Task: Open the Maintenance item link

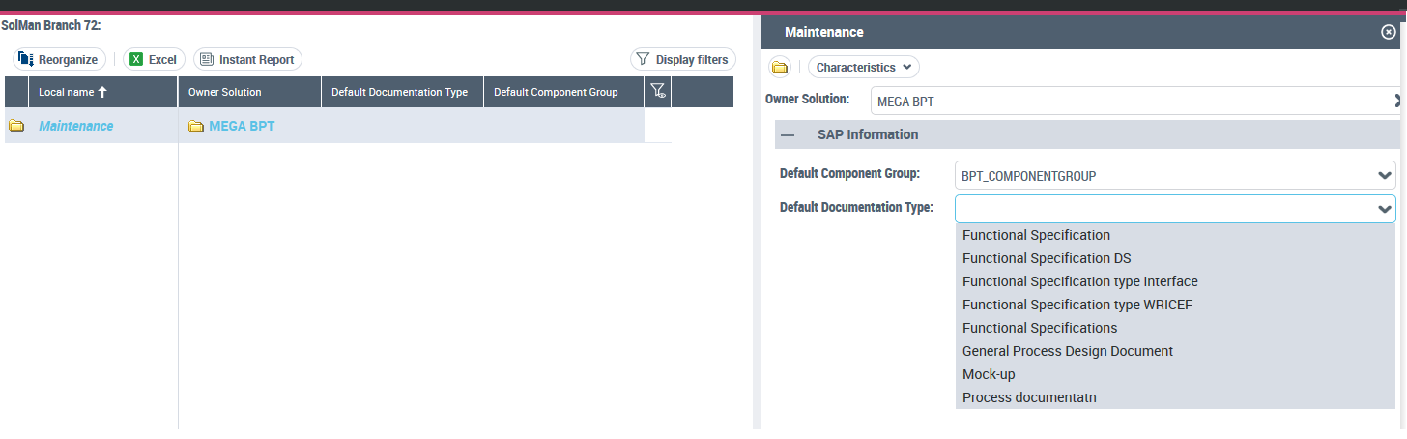Action: [x=75, y=126]

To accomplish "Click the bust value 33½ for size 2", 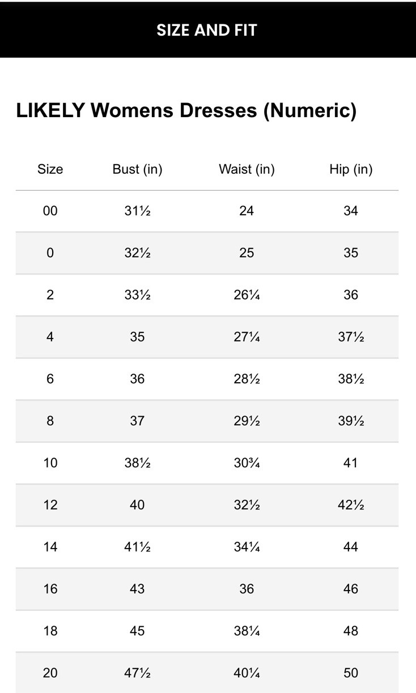I will point(137,295).
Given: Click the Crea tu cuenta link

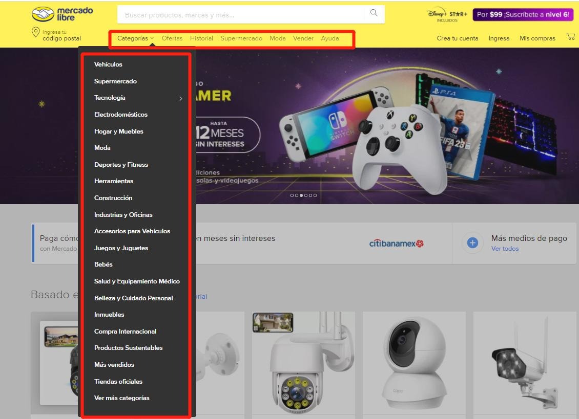Looking at the screenshot, I should pos(457,38).
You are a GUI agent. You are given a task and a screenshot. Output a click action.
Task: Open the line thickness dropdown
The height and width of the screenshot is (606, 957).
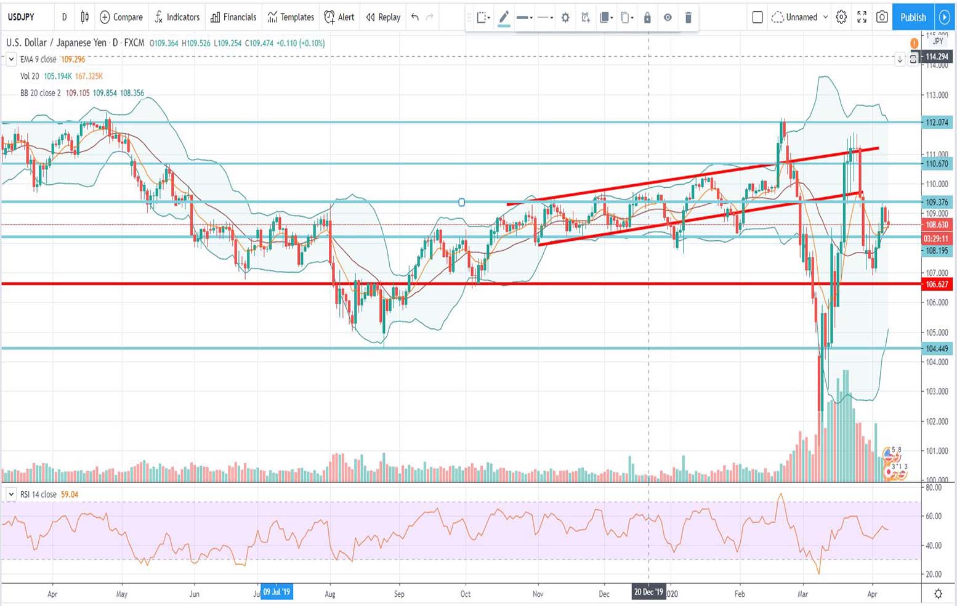[x=525, y=18]
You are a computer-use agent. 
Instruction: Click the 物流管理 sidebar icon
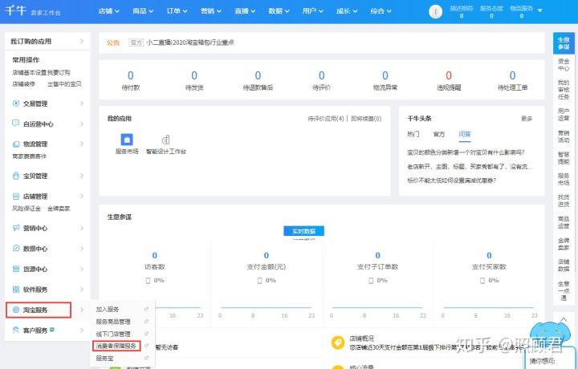(x=16, y=144)
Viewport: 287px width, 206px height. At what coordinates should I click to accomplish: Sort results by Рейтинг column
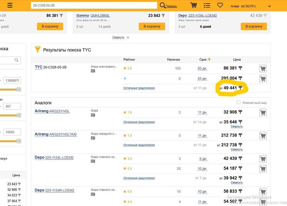tap(129, 59)
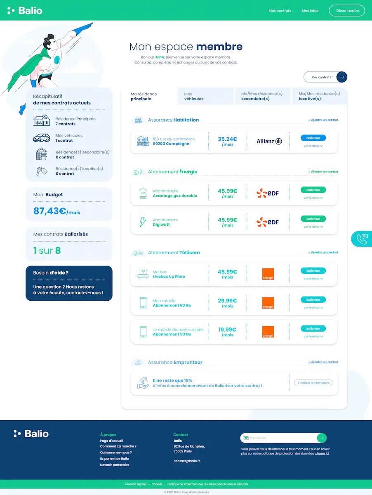Click Finaliser le formulaire button
The height and width of the screenshot is (495, 372).
click(313, 383)
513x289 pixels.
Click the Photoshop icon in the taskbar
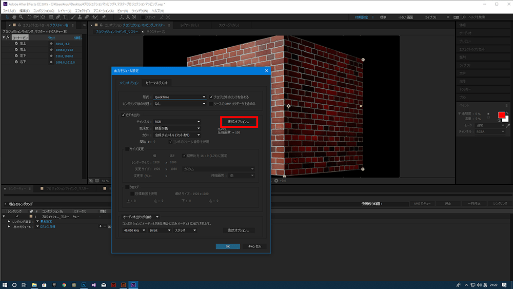84,284
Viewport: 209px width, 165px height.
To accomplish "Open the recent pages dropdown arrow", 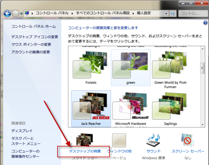I will 21,14.
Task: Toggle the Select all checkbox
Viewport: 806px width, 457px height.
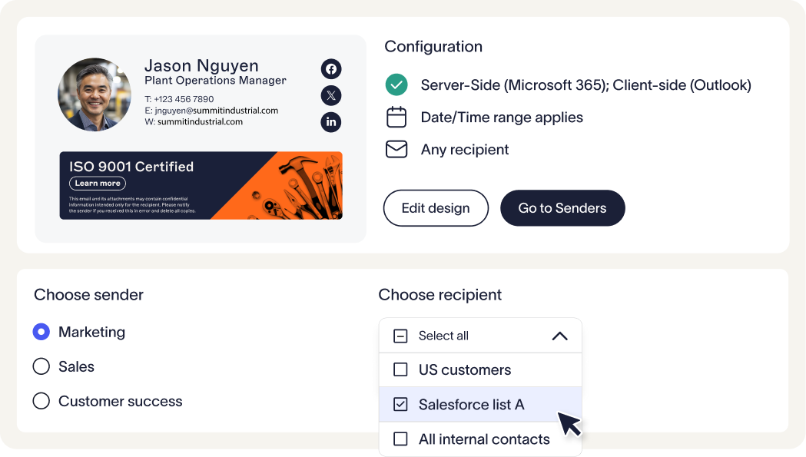Action: pos(400,336)
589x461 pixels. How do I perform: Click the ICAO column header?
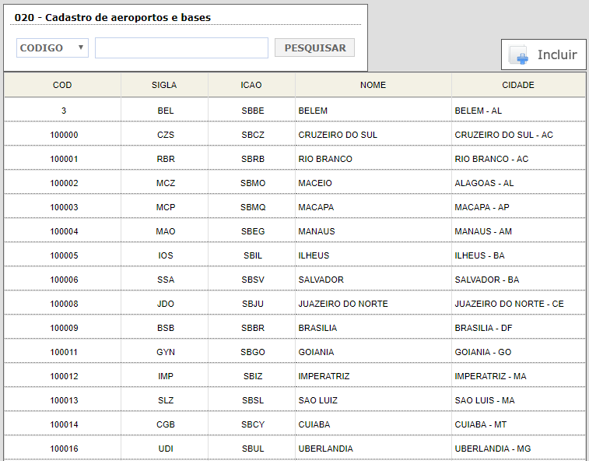(251, 86)
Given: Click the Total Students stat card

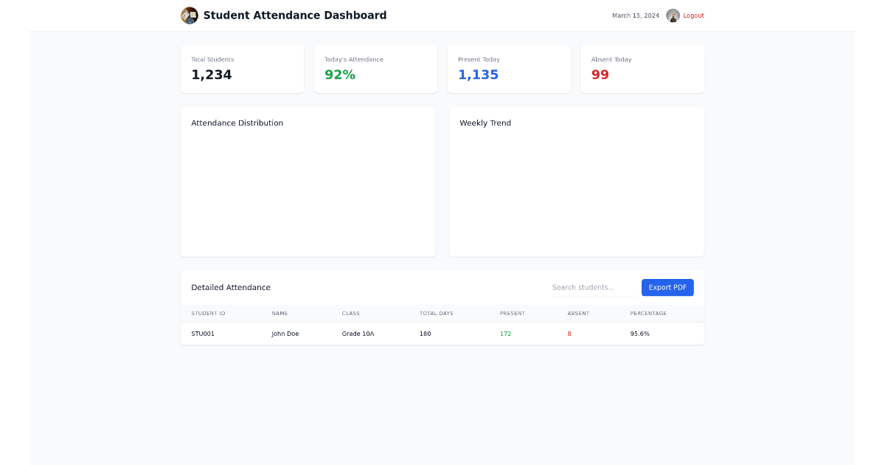Looking at the screenshot, I should point(242,69).
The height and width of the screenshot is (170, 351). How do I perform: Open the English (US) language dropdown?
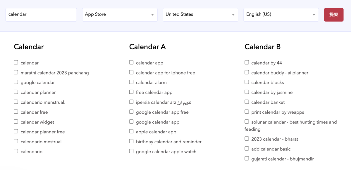[x=281, y=15]
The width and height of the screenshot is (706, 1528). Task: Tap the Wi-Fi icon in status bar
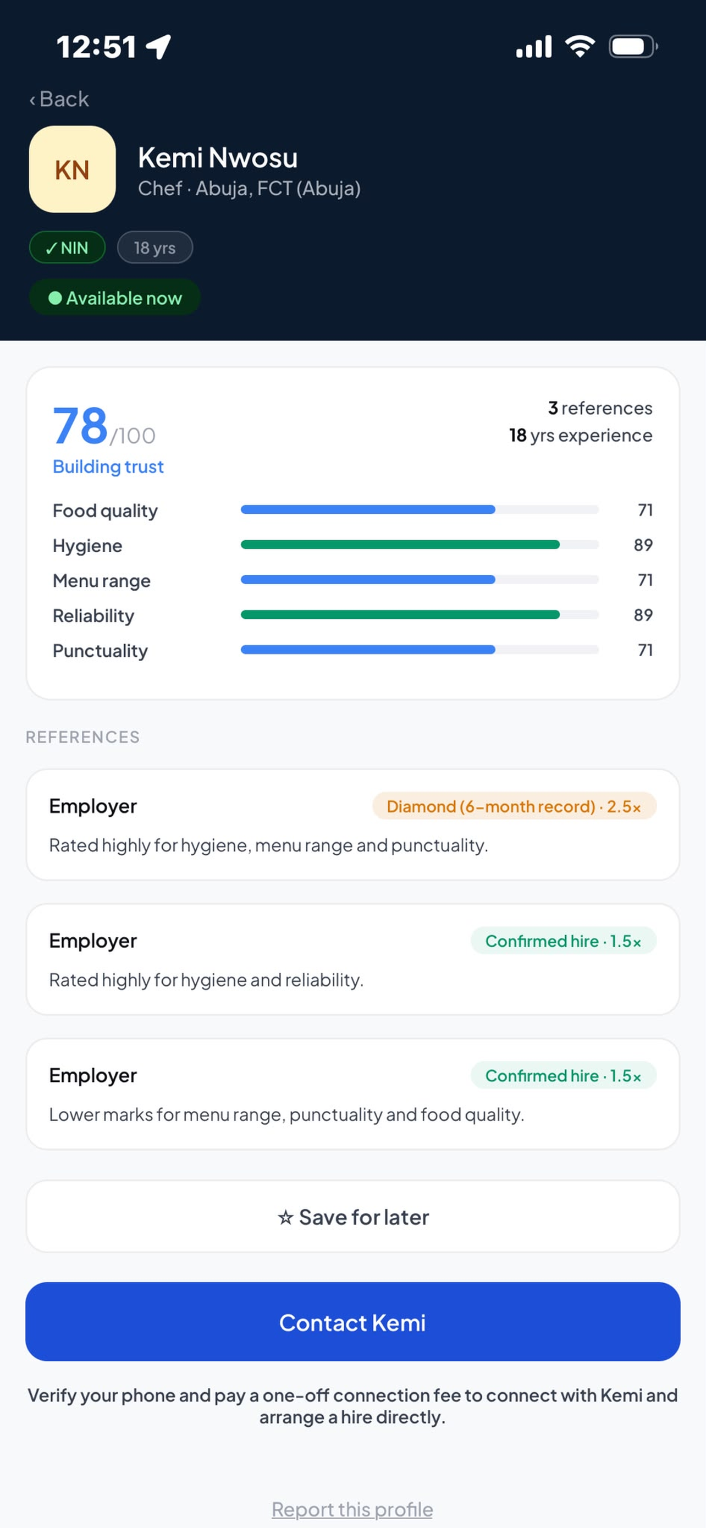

+++++

* Work required *
Once you have checked each line above for the string "agent", state how many lines contain it and add nothing more.

* Solution for this exercise *
2